__STUDY MATERIAL__
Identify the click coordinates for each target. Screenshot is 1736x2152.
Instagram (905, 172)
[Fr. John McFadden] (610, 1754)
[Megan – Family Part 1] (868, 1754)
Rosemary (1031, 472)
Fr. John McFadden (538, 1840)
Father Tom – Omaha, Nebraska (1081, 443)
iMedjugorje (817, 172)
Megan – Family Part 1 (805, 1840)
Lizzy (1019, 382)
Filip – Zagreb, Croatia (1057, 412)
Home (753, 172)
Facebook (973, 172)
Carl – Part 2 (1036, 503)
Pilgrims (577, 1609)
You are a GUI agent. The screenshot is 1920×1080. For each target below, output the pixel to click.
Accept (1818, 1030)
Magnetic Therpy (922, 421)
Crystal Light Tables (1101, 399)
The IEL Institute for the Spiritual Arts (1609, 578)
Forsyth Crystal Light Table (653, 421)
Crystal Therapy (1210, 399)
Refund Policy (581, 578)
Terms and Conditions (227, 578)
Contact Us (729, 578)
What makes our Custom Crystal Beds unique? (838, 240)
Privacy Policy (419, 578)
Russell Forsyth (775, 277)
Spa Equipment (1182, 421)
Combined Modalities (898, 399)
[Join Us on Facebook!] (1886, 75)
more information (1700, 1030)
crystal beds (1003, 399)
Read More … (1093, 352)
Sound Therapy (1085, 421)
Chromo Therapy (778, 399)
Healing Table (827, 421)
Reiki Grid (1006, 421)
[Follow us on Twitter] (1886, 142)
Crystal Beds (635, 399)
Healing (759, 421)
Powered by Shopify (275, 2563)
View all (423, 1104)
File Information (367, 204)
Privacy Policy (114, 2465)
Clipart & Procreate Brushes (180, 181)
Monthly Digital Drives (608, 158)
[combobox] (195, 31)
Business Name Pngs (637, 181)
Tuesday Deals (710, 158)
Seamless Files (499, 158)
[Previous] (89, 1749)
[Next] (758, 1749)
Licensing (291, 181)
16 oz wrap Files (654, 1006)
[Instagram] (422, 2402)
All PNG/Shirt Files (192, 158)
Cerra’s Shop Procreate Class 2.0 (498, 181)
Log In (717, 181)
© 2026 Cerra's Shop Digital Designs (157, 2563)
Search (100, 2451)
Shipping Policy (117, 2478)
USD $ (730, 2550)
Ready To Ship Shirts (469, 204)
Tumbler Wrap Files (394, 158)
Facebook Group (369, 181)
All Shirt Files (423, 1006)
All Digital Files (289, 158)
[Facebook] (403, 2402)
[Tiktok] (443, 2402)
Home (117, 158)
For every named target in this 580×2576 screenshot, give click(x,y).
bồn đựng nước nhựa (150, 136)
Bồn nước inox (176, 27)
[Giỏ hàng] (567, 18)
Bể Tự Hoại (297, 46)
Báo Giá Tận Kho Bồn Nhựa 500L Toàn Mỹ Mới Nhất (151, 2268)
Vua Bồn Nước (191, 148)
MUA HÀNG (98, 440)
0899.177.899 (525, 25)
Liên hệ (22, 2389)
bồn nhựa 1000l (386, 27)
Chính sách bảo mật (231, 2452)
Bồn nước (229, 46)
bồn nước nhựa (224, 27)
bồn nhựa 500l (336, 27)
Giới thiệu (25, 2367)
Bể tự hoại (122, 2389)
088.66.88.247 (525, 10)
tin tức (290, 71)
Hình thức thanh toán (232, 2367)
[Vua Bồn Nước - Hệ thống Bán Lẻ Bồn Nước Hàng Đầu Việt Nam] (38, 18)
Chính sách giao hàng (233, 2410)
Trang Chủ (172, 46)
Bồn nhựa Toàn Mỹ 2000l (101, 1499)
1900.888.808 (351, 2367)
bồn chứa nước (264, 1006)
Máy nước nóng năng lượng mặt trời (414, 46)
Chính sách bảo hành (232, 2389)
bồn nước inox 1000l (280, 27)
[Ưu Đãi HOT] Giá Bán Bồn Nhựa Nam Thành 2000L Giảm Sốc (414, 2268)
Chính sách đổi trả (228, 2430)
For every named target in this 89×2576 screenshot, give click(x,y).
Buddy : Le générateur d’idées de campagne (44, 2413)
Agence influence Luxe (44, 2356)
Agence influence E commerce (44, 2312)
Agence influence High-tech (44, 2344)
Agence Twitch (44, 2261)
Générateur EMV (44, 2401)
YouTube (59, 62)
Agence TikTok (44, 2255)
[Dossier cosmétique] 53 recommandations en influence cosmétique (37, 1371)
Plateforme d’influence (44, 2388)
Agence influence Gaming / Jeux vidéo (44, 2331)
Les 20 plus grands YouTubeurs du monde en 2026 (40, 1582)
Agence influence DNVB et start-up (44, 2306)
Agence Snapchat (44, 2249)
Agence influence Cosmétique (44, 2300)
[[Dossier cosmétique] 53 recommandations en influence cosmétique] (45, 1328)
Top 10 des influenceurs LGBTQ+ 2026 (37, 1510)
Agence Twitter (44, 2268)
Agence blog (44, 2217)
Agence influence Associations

__PROBLEM DETAILS__
Your task is to quote the listing above word for word.

__RESULT OF THIS EXERCISE__
Identify the click coordinates for each target. Screenshot is 1736x2152.
Instagram (905, 172)
[Fr. John McFadden] (610, 1754)
[Megan – Family Part 1] (868, 1754)
Rosemary (1031, 472)
Fr. John McFadden (538, 1840)
Father Tom – Omaha, Nebraska (1081, 443)
iMedjugorje (817, 172)
Megan – Family Part 1 (805, 1840)
Lizzy (1019, 382)
Filip – Zagreb, Croatia (1057, 412)
Home (753, 172)
Facebook (973, 172)
Carl – Part 2 (1036, 503)
Pilgrims (577, 1609)
You are a GUI agent. The screenshot is 1920×1080. For each target below, output the pixel to click.
Accept (1818, 1030)
Magnetic Therpy (922, 421)
Crystal Light Tables (1101, 399)
The IEL Institute for the Spiritual Arts (1609, 578)
Forsyth Crystal Light Table (653, 421)
Crystal Therapy (1210, 399)
Refund Policy (581, 578)
Terms and Conditions (227, 578)
Contact Us (729, 578)
What makes our Custom Crystal Beds unique? (838, 240)
Privacy Policy (419, 578)
Russell Forsyth (775, 277)
Spa Equipment (1182, 421)
Combined Modalities (898, 399)
[Join Us on Facebook!] (1886, 75)
more information (1700, 1030)
crystal beds (1003, 399)
Read More … (1093, 352)
Sound Therapy (1085, 421)
Chromo Therapy (778, 399)
Healing Table (827, 421)
Reiki Grid (1006, 421)
[Follow us on Twitter] (1886, 142)
Crystal Beds (635, 399)
Healing (759, 421)
Powered by Shopify (275, 2563)
View all (423, 1104)
File Information (367, 204)
Privacy Policy (114, 2465)
Clipart & Procreate Brushes (180, 181)
Monthly Digital Drives (608, 158)
[combobox] (195, 31)
Business Name Pngs (637, 181)
Tuesday Deals (710, 158)
Seamless Files (499, 158)
[Previous] (89, 1749)
[Next] (758, 1749)
Licensing (291, 181)
16 oz wrap Files (654, 1006)
[Instagram] (422, 2402)
All PNG/Shirt Files (192, 158)
Cerra’s Shop Procreate Class 2.0 (498, 181)
Log In (717, 181)
© 2026 Cerra's Shop Digital Designs (157, 2563)
Search (100, 2451)
Shipping Policy (117, 2478)
USD $ (730, 2550)
Ready To Ship Shirts (469, 204)
Tumbler Wrap Files (394, 158)
Facebook Group (369, 181)
All Shirt Files (423, 1006)
All Digital Files (289, 158)
[Facebook] (403, 2402)
[Tiktok] (443, 2402)
Home (117, 158)
For every named target in this 580×2576 screenshot, give click(x,y).
bồn đựng nước nhựa (150, 136)
Bồn nước inox (176, 27)
[Giỏ hàng] (567, 18)
Bể Tự Hoại (297, 46)
Báo Giá Tận Kho Bồn Nhựa 500L Toàn Mỹ Mới Nhất (151, 2268)
Vua Bồn Nước (191, 148)
MUA HÀNG (98, 440)
0899.177.899 (525, 25)
Liên hệ (22, 2389)
bồn nhựa 1000l (386, 27)
Chính sách bảo mật (231, 2452)
Bồn nước (229, 46)
bồn nước nhựa (224, 27)
bồn nhựa 500l (336, 27)
Giới thiệu (25, 2367)
Bể tự hoại (122, 2389)
088.66.88.247 (525, 10)
tin tức (290, 71)
Hình thức thanh toán (232, 2367)
[Vua Bồn Nước - Hệ thống Bán Lẻ Bồn Nước Hàng Đầu Việt Nam] (38, 18)
Chính sách giao hàng (233, 2410)
Trang Chủ (172, 46)
Bồn nhựa Toàn Mỹ 2000l (101, 1499)
1900.888.808 (351, 2367)
bồn chứa nước (264, 1006)
Máy nước nóng năng lượng mặt trời (414, 46)
Chính sách bảo hành (232, 2389)
bồn nước inox 1000l (280, 27)
[Ưu Đãi HOT] Giá Bán Bồn Nhựa Nam Thành 2000L Giảm Sốc (414, 2268)
Chính sách đổi trả (228, 2430)
For every named target in this 89×2576 screenshot, give click(x,y).
Buddy : Le générateur d’idées de campagne (44, 2413)
Agence influence Luxe (44, 2356)
Agence influence E commerce (44, 2312)
Agence influence High-tech (44, 2344)
Agence Twitch (44, 2261)
Générateur EMV (44, 2401)
YouTube (59, 62)
Agence TikTok (44, 2255)
[Dossier cosmétique] 53 recommandations en influence cosmétique (37, 1371)
Plateforme d’influence (44, 2388)
Agence influence Gaming / Jeux vidéo (44, 2331)
Les 20 plus grands YouTubeurs du monde en 2026 (40, 1582)
Agence influence DNVB et start-up (44, 2306)
Agence Snapchat (44, 2249)
Agence influence Cosmétique (44, 2300)
[[Dossier cosmétique] 53 recommandations en influence cosmétique] (45, 1328)
Top 10 des influenceurs LGBTQ+ 2026 (37, 1510)
Agence Twitter (44, 2268)
Agence blog (44, 2217)
Agence influence Associations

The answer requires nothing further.